▶ **Page text**:
:::::

On 09/01/11 13:26, Ian FREISLICH wrote:
Niclas Zeising wrote:
Can you please detail a little more the steps you took to enable SU+J
and your experience with it? It sounds like a good start for a howto or
an inclusion in the handbook.
It's really simple...

You need a kernel compiled with
options         SOFTUPDATES             # Enable FFS soft updates support

In single-user mode or unmounted filesystems:

tunefs -j enable<device>

Ian

Yes, it is really "THAT SIMPLE". But after enabling SU+J, I ran a "fsck" on the filesystem in question and I was asked wether I want to enable journaling and I had to type either n for NO or y for YES. One can avoid this by issuing "fsck -y". This is for selective enabling SU+J. If your're about to enable a bunch of filesystems, boot box in in singleuser, then type "tunefs -j enable /dev/gpt/blabla or whatever your partition in question is located at or simply the last mountpoint referred to in /etc/fstab.After having done this, issuing the command "fsck -y" performs a filsesystem check and enables SU+J. It is assumed, that suoftupdates are configured in the kernel via "options SOFTUPDATES", which is at least default in FreeBSD's GENERIC kernel config file for FreeBSD 9.0 and 8.2, as far as I know. And it is assumed that the filesystem in question on which you are about to enable softupdates-journaling already has softupdates enabled. If this isn't the case, perform all the steps above execpt issuing the tunefs-command sequence as follows: tunefs -n enable -j enable /dev/gpart/fsystem (/dev/gpt/ is used in my case since I switched on UFS2 filesystems to
GPT partition tables). Beware! when reading the
man page of tunefs, the first option for journaling that comes to your field of view is the capitalized "-J" which stands for journaling via GEOM/GJOURNAL, another method. Scroll further and you'll pick up the lower letter "-j", which is the option we are talking
about here. It is a little bit confusing for the first approach).

:::::

▶ **Data excerpts**:
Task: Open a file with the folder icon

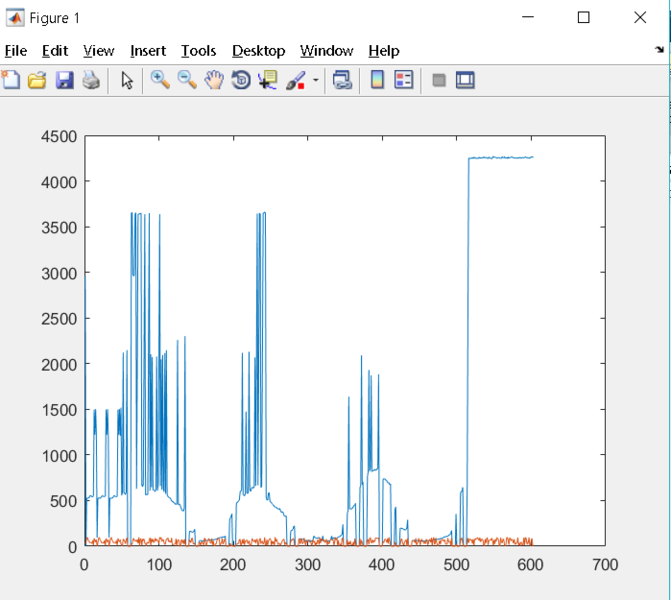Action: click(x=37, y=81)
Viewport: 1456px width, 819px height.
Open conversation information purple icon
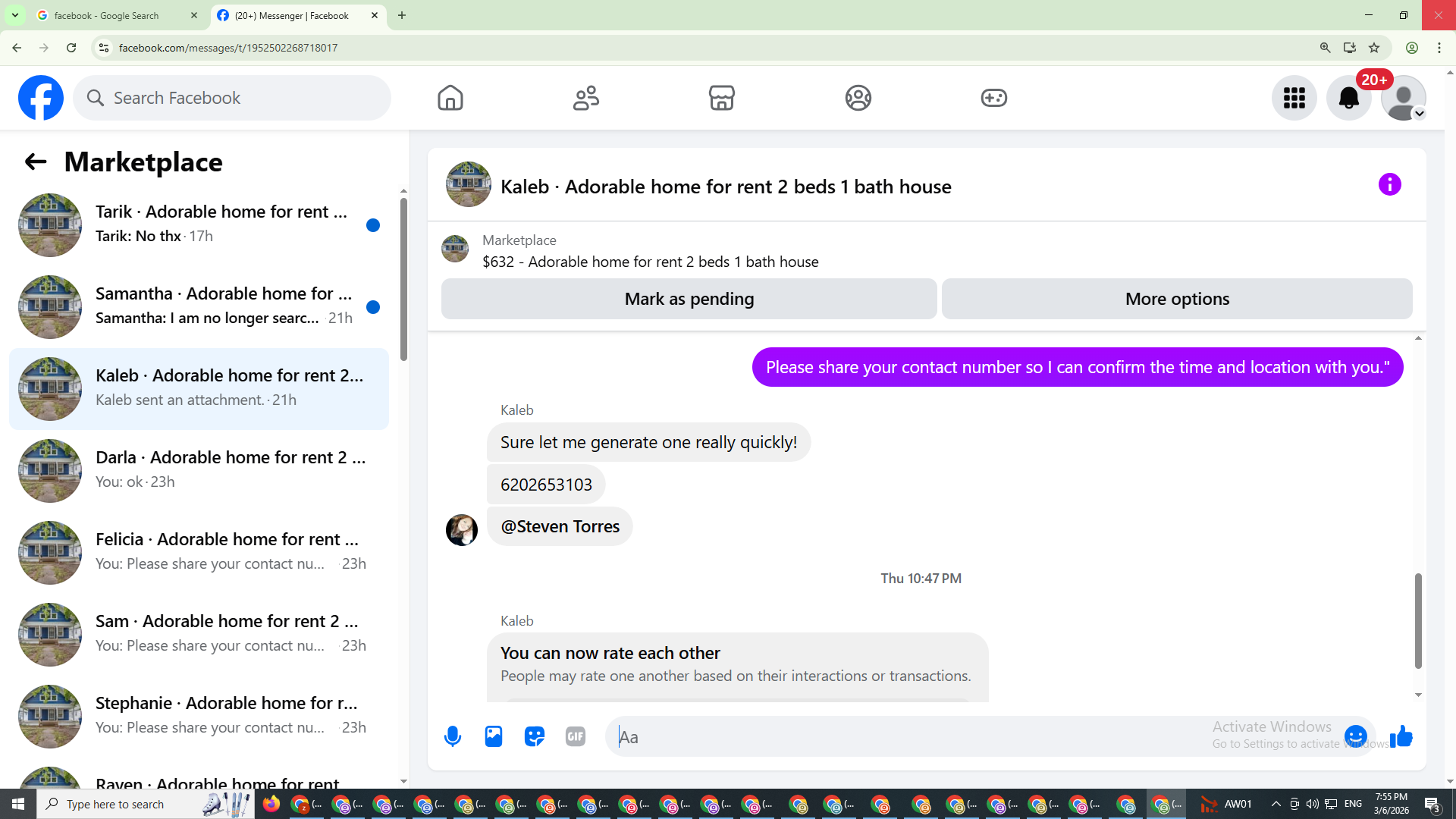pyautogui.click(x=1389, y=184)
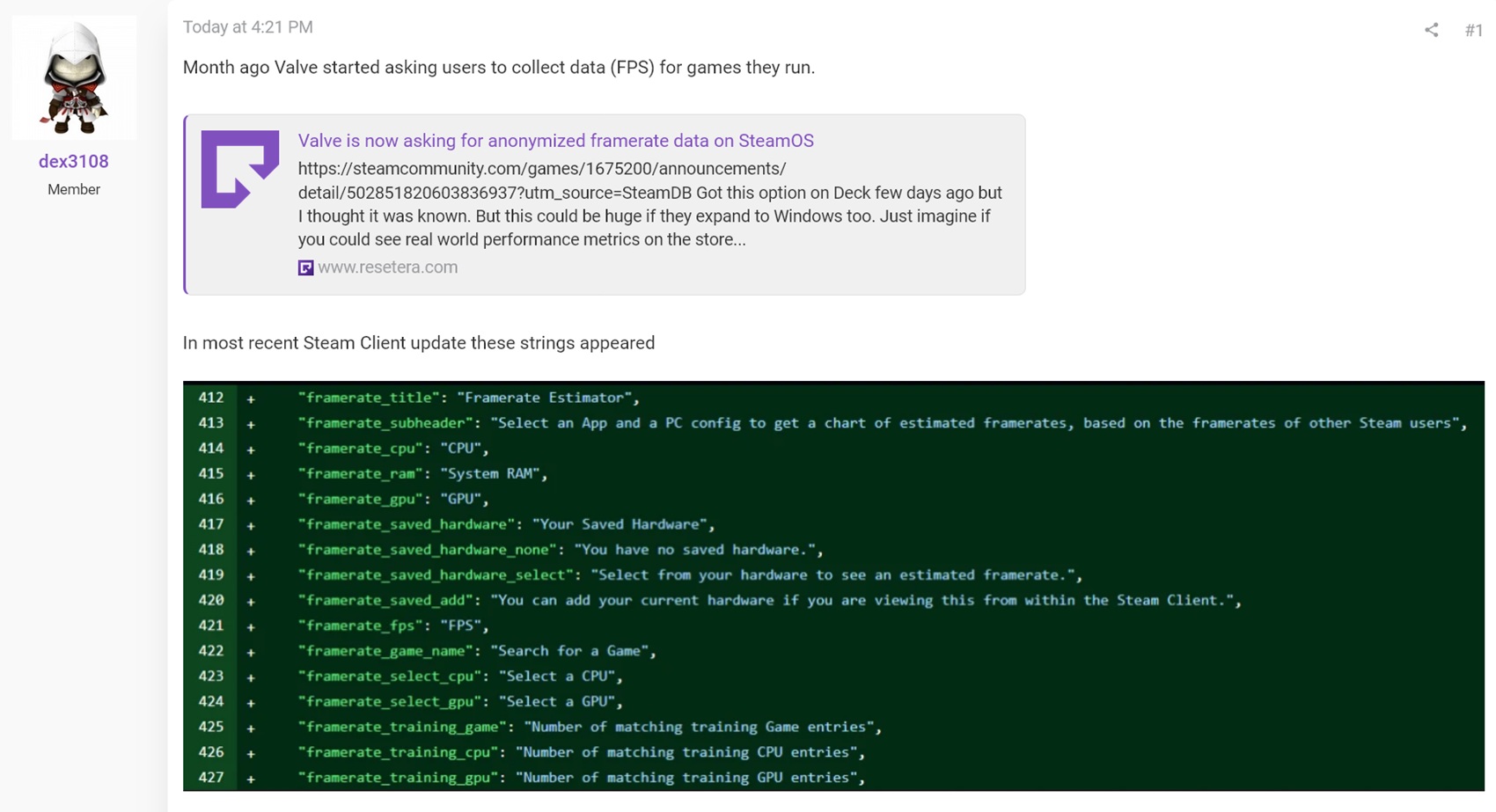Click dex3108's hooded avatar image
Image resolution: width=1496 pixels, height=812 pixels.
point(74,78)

:::::

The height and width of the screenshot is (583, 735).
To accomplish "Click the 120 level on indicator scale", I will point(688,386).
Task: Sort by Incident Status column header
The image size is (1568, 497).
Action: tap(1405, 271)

:::::

▶ **Tasks to complete**:
1. Decide whether each statement below agrees with the post on enabling SU+J, answering yes or no for each and quoting the words of the post that decide it: (a) Running "fsck -y" avoids being asked whether to enable journaling. (b) The capitalized "-J" option of tunefs is the journaling option the post is about. (c) The tunefs command is to be run in single-user mode or on unmounted filesystems.
2. Write the next part of the post on enabling SU+J, picking up after its final sentence.

▶ **Your written answers**:
1.
(a) Yes: "One can avoid this by issuing "fsck -y"."
(b) No: "the capitalized "-J" which stands for journaling via GEOM/GJOURNAL, another method."
(c) Yes: "In single-user mode or unmounted filesystems:"

2.
Once done, you can force on a non-important, big filesystem a crash. I switched of one of my server boxes with a 3 TB harddrive for test purposes and was amazed how fast, compared to
unjournaled UFS2, the fsck now is performed.
Since *BSDs UFS2/FFS filesystem is still, even for large disks/partitons, a competetive filesystem and still a slightly better performing filesystem compared to ZFS and its memory consumption, this efford is really worth "a must have". I'm simply overwealmed at this moment by this little pieces of more security and performance (in case of a crash on / and large partitions). A small piece, a great effect - I think. maybe naiv thinking, but who cares. Thanks to those who gave this pieces of bonbon to the community.